The size is too large. Are you sure it really works for Nxm=513? I was able to go up to 400x400x400 doubles only. please check the memory, before the cudamalloc after cudamalloc and after the plan.
The code I use is maybe different, but I figured C2C was for single-float 32 bits.
My GTX 560Ti and 285 have 2Gb ram, which is apparently enough.
I can make computations on 508^3, and I can allocate a cuFFTcomplex volume in 508^3 plus a single float volume in 508508350, so I expected I could run a single 512^3 FFT.
But, as LF said, if cuFFT requires more memory for the faster 512 computation, I may hit the memory ceiling…
I knew FFT computations are real faster in 2^n, but I did not figure it would be at the expense of significantly more memory.
I brought my code to a C2050 telsa a few minutes ago… It has 3Gb, is used in blind mode (another graphics adaptater was installed), runs on cuda 4.1, gcc 4.5, and my code compiles and runs fine without modification.
Some figures:
GTX 560 ti:
508^3 single float CUFFT_INVERSE: 2.3s
512^3: unknown
I have intermittent access to the PC with the Tesla C2050: I just managed to run two backward 508^3 and 512^3 single float transforms and check the resulting volumes (reconstructed image of a cell). I confirm the reconstruction is correct and the timings correct. Maybe there are errors compared to fftw single float, but these are not obvious to the eye.
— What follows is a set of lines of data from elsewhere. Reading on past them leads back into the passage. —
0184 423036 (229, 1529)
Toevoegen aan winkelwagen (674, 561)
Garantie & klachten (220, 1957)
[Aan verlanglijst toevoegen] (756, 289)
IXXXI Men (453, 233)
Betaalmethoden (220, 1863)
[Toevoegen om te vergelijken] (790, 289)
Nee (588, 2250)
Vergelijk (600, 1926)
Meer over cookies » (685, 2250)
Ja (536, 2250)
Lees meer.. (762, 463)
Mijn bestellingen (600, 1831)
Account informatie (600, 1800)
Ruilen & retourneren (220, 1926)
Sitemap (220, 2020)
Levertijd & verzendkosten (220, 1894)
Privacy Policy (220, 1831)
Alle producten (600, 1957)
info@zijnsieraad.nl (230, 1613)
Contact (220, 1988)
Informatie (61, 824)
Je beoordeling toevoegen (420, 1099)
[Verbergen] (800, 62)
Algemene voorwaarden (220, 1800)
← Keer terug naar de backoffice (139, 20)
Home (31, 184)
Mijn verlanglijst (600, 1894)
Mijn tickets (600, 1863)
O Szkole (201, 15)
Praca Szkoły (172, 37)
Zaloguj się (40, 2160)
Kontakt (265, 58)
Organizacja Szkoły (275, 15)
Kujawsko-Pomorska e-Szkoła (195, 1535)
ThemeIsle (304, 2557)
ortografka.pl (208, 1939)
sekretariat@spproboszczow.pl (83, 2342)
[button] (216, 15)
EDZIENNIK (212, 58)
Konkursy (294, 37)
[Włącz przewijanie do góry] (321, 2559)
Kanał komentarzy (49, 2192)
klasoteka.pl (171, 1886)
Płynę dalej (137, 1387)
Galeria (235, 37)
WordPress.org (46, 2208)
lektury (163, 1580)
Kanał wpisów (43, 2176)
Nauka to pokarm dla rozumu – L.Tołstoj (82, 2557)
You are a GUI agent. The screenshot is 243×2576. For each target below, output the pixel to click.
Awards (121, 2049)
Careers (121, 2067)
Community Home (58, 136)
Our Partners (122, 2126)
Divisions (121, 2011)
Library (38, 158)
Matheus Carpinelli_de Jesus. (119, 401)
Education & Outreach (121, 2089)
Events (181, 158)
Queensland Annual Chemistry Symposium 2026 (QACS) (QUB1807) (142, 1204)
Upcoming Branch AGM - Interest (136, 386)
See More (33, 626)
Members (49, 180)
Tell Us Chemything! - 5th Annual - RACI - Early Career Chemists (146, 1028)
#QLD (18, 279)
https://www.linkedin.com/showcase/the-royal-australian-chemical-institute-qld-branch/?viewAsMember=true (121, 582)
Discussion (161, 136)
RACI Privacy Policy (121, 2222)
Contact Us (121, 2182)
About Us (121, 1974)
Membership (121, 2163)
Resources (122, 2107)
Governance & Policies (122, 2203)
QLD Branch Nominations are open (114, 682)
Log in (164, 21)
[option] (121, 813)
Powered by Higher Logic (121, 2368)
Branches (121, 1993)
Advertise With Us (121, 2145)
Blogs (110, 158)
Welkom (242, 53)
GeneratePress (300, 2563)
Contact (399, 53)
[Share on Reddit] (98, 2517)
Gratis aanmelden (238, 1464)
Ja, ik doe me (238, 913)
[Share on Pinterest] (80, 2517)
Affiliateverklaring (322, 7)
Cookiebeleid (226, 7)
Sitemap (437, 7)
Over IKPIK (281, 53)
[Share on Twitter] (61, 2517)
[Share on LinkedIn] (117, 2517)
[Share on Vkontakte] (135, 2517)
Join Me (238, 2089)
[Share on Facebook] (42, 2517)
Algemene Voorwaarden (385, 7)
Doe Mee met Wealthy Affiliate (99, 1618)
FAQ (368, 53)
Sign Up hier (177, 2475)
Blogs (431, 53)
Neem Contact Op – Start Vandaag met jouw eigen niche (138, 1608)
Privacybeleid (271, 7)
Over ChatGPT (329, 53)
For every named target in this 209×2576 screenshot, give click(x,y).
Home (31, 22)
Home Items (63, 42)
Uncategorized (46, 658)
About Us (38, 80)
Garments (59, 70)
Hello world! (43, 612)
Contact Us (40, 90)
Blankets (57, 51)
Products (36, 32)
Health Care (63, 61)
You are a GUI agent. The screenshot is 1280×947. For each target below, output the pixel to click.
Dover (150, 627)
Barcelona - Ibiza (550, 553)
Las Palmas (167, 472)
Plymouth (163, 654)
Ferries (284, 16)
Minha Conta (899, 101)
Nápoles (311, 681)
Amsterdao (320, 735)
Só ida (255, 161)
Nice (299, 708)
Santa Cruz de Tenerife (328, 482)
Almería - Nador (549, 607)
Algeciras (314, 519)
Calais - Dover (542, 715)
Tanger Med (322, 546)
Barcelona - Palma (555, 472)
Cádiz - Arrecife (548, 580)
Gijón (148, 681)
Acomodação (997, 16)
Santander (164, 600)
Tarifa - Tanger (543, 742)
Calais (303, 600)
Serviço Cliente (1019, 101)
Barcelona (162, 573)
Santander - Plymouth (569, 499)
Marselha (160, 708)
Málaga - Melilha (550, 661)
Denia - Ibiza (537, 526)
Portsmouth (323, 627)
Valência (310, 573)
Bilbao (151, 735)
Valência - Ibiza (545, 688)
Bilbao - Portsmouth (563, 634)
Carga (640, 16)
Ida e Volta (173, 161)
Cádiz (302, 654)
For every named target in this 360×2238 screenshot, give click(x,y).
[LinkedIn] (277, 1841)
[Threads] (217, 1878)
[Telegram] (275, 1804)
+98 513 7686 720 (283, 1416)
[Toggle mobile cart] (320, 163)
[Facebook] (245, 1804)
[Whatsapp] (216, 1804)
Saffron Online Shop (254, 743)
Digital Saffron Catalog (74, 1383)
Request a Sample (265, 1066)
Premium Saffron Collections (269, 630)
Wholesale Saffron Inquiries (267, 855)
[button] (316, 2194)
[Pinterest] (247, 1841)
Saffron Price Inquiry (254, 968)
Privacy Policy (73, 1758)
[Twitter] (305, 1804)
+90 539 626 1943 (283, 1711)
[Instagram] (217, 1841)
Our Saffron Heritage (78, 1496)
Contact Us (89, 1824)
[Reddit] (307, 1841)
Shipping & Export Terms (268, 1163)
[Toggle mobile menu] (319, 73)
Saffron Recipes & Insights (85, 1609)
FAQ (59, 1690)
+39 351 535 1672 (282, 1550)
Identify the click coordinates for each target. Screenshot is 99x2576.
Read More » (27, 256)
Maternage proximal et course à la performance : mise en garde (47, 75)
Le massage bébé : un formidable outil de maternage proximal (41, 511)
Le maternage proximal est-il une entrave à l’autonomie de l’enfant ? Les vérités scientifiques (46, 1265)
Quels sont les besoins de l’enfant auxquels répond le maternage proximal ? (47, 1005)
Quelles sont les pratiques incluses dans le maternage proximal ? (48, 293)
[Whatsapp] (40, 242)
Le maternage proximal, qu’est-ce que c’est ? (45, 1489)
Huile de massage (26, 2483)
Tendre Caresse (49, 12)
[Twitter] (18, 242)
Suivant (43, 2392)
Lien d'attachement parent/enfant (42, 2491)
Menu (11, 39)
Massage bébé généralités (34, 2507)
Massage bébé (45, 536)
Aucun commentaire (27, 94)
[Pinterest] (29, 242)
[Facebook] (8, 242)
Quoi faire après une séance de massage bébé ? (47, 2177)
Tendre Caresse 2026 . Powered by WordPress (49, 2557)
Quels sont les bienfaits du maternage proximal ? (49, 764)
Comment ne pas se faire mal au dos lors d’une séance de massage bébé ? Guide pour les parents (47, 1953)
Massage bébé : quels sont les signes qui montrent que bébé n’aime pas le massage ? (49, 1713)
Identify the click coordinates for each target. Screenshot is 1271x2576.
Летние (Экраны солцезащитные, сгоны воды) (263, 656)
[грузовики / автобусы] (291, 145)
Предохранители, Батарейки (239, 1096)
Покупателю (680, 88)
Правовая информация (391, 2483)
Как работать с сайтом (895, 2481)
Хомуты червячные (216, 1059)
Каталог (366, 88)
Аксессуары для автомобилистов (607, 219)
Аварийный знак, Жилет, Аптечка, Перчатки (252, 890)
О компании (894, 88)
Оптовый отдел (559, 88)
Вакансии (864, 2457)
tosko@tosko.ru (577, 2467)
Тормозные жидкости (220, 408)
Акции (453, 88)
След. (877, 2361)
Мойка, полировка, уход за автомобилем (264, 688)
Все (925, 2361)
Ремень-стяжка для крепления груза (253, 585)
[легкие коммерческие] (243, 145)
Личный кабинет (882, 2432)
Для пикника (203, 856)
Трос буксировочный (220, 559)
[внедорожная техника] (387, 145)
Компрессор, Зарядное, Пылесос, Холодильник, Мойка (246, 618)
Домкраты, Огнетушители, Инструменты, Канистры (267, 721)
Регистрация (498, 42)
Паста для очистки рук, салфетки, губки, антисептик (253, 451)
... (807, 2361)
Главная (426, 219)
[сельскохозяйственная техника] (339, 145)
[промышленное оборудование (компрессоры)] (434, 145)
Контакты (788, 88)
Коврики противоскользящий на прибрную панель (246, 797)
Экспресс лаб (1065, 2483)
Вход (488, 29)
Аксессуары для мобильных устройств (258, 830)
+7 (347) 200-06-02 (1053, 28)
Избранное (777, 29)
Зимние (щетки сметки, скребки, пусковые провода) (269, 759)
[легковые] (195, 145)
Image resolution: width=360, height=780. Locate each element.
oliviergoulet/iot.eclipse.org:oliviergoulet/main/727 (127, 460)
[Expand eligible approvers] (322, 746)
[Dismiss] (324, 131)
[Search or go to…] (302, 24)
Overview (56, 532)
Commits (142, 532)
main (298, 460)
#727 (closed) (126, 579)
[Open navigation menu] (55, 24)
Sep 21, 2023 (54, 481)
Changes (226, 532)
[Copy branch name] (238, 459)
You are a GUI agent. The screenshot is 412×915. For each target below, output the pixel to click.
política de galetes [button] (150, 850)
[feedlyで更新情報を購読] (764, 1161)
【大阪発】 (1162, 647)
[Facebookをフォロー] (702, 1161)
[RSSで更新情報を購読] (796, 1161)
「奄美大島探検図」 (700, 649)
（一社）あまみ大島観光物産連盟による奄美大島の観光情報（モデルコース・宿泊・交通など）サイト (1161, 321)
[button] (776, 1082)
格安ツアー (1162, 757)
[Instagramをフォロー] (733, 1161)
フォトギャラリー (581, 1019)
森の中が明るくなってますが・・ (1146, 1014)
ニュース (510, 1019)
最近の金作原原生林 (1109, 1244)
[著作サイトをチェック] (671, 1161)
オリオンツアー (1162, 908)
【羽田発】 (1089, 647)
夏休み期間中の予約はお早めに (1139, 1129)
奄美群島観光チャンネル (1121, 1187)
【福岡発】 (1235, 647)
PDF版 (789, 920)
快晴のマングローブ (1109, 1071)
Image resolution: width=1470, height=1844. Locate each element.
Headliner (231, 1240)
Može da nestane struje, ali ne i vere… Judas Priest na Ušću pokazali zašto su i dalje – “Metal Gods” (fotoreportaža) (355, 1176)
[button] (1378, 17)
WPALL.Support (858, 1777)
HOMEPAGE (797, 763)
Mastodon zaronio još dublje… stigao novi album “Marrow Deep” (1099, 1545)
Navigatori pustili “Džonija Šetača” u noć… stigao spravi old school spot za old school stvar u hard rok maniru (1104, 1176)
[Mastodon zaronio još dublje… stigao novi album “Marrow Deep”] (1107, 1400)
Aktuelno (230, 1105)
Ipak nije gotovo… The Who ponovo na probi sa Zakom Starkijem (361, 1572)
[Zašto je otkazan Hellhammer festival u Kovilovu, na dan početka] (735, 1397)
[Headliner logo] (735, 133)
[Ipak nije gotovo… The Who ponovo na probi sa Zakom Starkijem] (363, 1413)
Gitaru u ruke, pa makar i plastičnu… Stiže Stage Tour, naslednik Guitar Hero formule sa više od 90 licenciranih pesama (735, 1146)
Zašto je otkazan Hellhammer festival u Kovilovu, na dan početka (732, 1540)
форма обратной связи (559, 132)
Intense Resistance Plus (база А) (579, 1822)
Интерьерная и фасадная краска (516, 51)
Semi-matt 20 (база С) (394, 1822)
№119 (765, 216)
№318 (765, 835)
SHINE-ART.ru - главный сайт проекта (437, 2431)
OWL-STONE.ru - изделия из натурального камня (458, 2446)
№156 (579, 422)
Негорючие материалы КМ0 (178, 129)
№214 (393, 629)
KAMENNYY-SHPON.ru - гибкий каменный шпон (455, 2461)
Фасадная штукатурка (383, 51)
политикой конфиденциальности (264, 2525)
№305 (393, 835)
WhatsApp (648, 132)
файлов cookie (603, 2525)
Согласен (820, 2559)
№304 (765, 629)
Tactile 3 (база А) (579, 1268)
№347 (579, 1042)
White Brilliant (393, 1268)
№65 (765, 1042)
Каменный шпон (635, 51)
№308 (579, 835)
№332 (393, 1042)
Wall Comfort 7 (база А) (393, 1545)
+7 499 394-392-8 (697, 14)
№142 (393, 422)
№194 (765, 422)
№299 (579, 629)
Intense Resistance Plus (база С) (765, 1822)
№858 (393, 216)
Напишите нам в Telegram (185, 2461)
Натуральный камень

I did not (yet) use the nvidia timer but I ran a series of 200 in-place transforms which confirms exactly the aforementioned computing times. I also noted that the Tesla card was working in “adaptative mode” and not “performance”: power consumption on the plug was about 300W for the whole “big” Xein PC, GPU core temperature was below 65°c and the Tesla fan was barely audible.
Please note that timings only includes in-place fourier computation of data placed in GPU memory: transferts and plans are excluded.
Next time I’ll have access to the PC, I’ll check the amount of memory required by cuFFT, and I’ll also check how much memory I can reserve during the transform. I consider having my department buy one for me, so I need to be sure of my requirements.
I forgot to mention I was using Cuda 4.0 / gcc 4.4 / debian stable.
I switched to Cuda 4.1 / latest dev drivers / gcc 4.5 / debian testing, and now, I can finally compute my fourier transform in 512x512x512 single float.
It takes… 0.3s: real fast!!
In comparison, fftw takes 0.72 seconds in exhausive wisdom mode for 3 cores on a core i7 2600k with fftw 3.3.0.